Paper ID: 1409
Title: Adaptive dropout for training deep neural networks
Reviews

Submitted by Assigned_Reviewer_5

Q1: Comments to author(s). First provide a summary of the paper, and then address the following criteria: Quality, clarity, originality and significance. (For detailed reviewing guidelines, see http://nips.cc/PaperInformation/ReviewerInstructions)
The paper proposes a novel dropout ("standout") approach to regularization in deep networks. In contrast to the familiar dropout (recently popularized by successes of convolutional deep networks in work by Hinton and colleagues) the probability of a unit to drop out is estimated by a parametric model, using the network weights. This is shown to be equivalent to a belief network overlaying the main feed-forward network.

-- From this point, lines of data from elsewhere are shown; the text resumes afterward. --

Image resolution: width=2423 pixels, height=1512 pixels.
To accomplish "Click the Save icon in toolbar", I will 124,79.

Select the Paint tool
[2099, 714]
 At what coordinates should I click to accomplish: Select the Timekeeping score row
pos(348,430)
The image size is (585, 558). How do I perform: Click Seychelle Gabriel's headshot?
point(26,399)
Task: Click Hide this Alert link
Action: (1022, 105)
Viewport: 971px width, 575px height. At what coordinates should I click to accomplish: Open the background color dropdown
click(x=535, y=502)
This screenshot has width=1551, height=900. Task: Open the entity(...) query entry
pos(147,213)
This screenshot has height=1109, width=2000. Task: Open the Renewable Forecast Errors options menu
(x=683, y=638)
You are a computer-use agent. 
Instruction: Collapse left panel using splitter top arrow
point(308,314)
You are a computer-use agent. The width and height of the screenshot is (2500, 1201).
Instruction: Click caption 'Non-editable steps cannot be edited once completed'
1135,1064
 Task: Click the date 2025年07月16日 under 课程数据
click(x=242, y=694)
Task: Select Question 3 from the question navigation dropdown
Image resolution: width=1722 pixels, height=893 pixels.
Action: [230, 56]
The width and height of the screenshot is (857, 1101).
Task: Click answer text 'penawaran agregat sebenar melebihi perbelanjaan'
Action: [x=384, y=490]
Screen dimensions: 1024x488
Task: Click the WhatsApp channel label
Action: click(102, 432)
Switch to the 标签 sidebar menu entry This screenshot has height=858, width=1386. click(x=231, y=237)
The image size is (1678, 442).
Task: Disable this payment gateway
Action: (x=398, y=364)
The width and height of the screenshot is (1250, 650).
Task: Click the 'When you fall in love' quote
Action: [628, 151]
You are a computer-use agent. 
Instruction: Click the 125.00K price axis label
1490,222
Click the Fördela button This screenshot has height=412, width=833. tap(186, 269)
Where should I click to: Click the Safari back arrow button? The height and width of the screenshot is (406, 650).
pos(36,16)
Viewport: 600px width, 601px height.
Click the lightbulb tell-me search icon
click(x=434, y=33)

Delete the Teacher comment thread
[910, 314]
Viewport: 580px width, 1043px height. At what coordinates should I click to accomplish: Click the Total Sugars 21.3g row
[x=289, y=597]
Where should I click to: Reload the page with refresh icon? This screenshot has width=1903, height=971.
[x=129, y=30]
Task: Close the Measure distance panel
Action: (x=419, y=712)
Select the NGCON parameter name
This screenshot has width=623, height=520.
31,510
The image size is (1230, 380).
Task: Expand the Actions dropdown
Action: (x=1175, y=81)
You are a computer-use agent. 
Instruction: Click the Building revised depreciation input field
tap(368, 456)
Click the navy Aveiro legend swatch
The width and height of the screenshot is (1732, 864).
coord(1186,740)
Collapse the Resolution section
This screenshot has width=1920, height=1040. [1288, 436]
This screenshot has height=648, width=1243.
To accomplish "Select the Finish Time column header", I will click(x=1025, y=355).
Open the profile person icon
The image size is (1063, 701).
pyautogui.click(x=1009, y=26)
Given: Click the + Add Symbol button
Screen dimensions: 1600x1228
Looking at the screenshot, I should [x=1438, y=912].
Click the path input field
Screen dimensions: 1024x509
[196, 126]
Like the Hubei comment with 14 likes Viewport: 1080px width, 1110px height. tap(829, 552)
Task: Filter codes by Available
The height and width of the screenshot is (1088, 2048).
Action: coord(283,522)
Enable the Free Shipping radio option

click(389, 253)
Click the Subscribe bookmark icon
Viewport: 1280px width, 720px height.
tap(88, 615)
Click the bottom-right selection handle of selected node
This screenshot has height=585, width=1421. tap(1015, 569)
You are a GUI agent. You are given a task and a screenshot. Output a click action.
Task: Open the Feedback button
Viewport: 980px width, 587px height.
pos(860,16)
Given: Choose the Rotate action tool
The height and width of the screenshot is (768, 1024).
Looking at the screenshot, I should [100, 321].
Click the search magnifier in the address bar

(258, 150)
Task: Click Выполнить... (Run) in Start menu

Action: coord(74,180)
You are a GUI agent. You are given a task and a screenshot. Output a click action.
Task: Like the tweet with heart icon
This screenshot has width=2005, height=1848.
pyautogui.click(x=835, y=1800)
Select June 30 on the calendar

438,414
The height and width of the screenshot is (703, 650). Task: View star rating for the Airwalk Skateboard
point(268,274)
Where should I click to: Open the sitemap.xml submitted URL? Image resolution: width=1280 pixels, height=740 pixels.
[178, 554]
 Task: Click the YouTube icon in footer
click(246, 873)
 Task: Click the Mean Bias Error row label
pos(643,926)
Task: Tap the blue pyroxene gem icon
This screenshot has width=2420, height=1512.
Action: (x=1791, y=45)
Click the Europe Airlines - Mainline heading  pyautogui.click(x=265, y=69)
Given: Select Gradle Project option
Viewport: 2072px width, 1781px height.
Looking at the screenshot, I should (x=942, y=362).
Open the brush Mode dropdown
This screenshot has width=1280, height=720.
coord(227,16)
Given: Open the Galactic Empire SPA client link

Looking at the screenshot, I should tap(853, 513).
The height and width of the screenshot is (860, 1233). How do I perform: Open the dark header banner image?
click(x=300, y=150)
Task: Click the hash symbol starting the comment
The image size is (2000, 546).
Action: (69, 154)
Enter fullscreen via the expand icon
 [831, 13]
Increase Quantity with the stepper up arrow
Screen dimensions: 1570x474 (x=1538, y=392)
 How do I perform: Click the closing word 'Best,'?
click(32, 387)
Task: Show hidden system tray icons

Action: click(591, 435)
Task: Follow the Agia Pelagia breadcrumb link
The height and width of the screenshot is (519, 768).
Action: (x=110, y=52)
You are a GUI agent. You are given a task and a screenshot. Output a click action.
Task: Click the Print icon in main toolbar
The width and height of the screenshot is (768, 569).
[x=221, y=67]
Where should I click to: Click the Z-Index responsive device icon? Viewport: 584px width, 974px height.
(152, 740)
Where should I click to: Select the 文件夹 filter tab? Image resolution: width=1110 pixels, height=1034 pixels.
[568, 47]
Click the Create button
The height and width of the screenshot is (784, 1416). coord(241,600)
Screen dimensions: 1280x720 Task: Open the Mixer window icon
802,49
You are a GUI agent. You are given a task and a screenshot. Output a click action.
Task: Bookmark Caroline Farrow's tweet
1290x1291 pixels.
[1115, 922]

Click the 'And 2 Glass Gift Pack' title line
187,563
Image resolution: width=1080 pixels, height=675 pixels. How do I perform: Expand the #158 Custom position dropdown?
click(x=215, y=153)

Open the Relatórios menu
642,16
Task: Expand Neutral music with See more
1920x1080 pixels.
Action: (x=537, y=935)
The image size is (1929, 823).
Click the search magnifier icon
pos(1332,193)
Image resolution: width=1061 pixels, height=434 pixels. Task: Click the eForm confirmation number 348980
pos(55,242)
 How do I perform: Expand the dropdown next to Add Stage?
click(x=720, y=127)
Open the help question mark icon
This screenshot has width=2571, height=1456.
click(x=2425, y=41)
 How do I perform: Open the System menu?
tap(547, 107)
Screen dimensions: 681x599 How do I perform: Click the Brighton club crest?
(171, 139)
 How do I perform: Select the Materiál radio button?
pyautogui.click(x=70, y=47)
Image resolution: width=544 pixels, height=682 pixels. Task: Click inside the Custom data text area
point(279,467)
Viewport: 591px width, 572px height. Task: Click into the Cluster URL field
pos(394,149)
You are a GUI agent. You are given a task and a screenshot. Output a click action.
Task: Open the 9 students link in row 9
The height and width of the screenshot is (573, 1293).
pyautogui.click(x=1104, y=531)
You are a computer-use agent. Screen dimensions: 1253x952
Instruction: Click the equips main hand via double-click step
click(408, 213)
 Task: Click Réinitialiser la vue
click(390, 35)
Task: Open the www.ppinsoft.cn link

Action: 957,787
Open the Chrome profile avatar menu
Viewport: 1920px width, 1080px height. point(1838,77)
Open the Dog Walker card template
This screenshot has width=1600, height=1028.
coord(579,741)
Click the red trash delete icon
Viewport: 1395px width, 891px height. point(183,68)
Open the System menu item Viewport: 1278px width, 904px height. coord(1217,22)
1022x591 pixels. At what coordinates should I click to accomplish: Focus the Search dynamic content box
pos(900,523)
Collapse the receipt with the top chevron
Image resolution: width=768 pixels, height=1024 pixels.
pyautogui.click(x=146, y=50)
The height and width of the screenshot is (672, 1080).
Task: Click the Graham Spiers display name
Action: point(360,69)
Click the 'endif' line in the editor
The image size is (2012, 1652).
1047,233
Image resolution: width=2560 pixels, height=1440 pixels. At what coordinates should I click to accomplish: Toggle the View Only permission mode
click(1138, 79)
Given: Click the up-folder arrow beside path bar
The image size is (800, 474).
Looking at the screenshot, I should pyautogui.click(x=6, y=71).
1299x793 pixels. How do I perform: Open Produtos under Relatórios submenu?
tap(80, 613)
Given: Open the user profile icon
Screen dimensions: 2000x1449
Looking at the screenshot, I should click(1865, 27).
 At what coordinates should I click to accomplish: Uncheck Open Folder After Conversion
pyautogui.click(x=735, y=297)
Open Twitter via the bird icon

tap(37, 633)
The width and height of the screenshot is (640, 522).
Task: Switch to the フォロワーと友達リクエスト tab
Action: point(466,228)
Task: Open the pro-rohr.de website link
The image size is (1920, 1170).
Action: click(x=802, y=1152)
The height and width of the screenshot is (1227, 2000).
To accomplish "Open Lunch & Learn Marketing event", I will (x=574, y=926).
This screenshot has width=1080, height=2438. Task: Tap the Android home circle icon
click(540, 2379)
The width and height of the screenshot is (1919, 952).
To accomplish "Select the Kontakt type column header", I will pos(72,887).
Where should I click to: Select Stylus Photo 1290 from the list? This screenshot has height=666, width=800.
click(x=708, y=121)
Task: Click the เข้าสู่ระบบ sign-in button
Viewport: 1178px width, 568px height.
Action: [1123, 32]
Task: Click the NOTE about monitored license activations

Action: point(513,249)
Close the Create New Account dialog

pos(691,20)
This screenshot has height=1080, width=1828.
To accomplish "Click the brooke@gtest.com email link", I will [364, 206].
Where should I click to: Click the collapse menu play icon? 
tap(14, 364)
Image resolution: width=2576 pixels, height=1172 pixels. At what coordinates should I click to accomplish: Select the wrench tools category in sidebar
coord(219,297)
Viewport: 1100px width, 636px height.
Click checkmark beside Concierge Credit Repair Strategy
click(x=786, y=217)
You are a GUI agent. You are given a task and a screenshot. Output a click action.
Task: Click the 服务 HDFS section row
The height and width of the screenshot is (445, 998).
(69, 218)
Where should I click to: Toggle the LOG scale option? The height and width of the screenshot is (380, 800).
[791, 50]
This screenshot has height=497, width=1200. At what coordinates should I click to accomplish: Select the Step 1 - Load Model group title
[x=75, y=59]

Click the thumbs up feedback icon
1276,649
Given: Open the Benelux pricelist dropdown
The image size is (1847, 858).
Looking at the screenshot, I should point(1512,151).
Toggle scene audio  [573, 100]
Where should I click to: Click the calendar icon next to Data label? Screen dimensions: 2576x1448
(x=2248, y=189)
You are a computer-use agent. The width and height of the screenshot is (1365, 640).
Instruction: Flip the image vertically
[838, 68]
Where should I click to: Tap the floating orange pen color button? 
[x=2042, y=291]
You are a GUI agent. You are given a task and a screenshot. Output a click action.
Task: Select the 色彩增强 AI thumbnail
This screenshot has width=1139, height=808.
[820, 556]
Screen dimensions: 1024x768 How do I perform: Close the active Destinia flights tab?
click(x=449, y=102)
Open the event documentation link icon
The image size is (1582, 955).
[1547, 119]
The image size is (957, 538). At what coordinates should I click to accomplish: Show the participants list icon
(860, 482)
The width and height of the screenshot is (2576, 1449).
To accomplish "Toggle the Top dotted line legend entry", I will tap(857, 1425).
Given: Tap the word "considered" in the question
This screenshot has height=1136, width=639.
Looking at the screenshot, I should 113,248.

The paper describes a method for jointly learning the parameters of the main network and this additional dropout belief network, and reports on empirical evaluation showing that this is potentially a more efficient regularization technique.

I liked the paper quite a bit. It is well written, and the central idea seems clever, original, and timely. It makes a lot of sense that a data-driven dropout would be more efficient.
Of course, much of the proposed framework is ad-hoc (as admitted on ll. 424-427) but I don't hold it against the paper, since this is currently the nature of much of the cutting edge research on deep networks. Given the huge surge of interest in those, I am sure this paper will generate significant interest.

I have a couple of minor comments:

- It is unfortunate (but, again, common to the field) that the experiments involve a fairly large number of engineering decisions (number of units, values of learning rates, tweaking of schedule of updating some weights in some epochs or not) that would be hard to translate to different experiments/applications. So in that sense the field remains largely a form of art/craft.

- The experiments are sufficient to arouse interest in the proposed ideas, although hardly significant (MNIST digits seem to have outlived their usefulness since many methods now achieve statistically indistinguishable error rates near zero, and NORB is somewhat artificial in nature). It's OK by me since advancing state of the art on any particular application is not the point here.

- There seems to be a connection to mixture of experts architecture (hinted at on l. 98) and if so it would be good to discuss it in a bit more depth.

- A cartoon level figure illustrating different architectures used in experiments would be very helpful.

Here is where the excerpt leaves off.